**Written problem:** Copy out the lines below word for word, from the one containing "Where should I click to: Click" through the last line, including both.

**Data supplied:**
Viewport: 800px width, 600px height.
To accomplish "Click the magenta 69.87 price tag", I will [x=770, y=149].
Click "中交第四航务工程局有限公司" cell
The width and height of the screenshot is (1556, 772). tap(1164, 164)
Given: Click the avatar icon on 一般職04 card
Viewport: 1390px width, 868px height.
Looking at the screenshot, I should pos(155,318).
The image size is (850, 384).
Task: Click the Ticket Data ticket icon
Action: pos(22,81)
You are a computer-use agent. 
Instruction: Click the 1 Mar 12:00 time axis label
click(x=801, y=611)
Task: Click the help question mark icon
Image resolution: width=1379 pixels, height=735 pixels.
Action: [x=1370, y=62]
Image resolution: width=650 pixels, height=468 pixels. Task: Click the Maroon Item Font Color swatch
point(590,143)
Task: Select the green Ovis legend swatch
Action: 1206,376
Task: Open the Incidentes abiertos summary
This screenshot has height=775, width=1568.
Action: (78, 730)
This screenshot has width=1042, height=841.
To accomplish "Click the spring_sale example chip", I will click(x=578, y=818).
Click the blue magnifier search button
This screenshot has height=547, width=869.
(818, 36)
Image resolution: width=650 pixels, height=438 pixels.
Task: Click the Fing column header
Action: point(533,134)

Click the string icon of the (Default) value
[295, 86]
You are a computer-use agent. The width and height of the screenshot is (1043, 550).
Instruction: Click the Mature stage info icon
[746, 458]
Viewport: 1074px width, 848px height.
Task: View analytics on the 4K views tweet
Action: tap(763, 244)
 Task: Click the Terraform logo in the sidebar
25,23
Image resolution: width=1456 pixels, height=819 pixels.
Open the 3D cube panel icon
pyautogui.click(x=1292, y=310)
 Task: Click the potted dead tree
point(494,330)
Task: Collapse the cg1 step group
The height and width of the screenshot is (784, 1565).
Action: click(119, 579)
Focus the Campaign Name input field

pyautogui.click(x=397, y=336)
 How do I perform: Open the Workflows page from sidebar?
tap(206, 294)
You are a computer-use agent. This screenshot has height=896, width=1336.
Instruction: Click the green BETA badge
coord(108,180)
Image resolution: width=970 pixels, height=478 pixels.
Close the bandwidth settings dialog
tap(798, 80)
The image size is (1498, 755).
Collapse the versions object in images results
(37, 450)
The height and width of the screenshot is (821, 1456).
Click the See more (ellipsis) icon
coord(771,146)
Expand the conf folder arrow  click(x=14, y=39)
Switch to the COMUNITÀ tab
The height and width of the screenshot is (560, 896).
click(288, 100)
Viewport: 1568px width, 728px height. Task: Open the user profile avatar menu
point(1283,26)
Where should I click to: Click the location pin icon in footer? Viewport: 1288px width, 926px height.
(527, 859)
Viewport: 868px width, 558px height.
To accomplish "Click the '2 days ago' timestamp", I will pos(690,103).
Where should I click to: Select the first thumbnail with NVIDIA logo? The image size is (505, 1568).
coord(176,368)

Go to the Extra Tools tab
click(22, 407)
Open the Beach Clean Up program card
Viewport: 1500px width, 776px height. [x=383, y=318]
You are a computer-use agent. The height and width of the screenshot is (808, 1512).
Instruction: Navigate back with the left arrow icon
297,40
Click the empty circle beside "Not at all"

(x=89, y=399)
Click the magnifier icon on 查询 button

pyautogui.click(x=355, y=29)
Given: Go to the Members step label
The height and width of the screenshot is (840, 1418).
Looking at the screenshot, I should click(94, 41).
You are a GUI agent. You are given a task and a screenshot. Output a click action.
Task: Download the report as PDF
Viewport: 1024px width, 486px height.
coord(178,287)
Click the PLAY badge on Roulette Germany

**Written solution:**
Where should I click to: Click the location pin icon in footer? Viewport: 1288px width, 926px height.
(527, 859)
Viewport: 868px width, 558px height.
To accomplish "Click the '2 days ago' timestamp", I will pos(690,103).
Where should I click to: Select the first thumbnail with NVIDIA logo? The image size is (505, 1568).
coord(176,368)

Go to the Extra Tools tab
click(22, 407)
Open the Beach Clean Up program card
Viewport: 1500px width, 776px height. [x=383, y=318]
You are a computer-use agent. The height and width of the screenshot is (808, 1512).
Instruction: Navigate back with the left arrow icon
297,40
Click the empty circle beside "Not at all"

(x=89, y=399)
Click the magnifier icon on 查询 button

pyautogui.click(x=355, y=29)
Given: Go to the Members step label
The height and width of the screenshot is (840, 1418).
Looking at the screenshot, I should click(94, 41).
You are a GUI agent. You are given a task and a screenshot. Output a click action.
Task: Download the report as PDF
Viewport: 1024px width, 486px height.
coord(178,287)
Click the PLAY badge on Roulette Germany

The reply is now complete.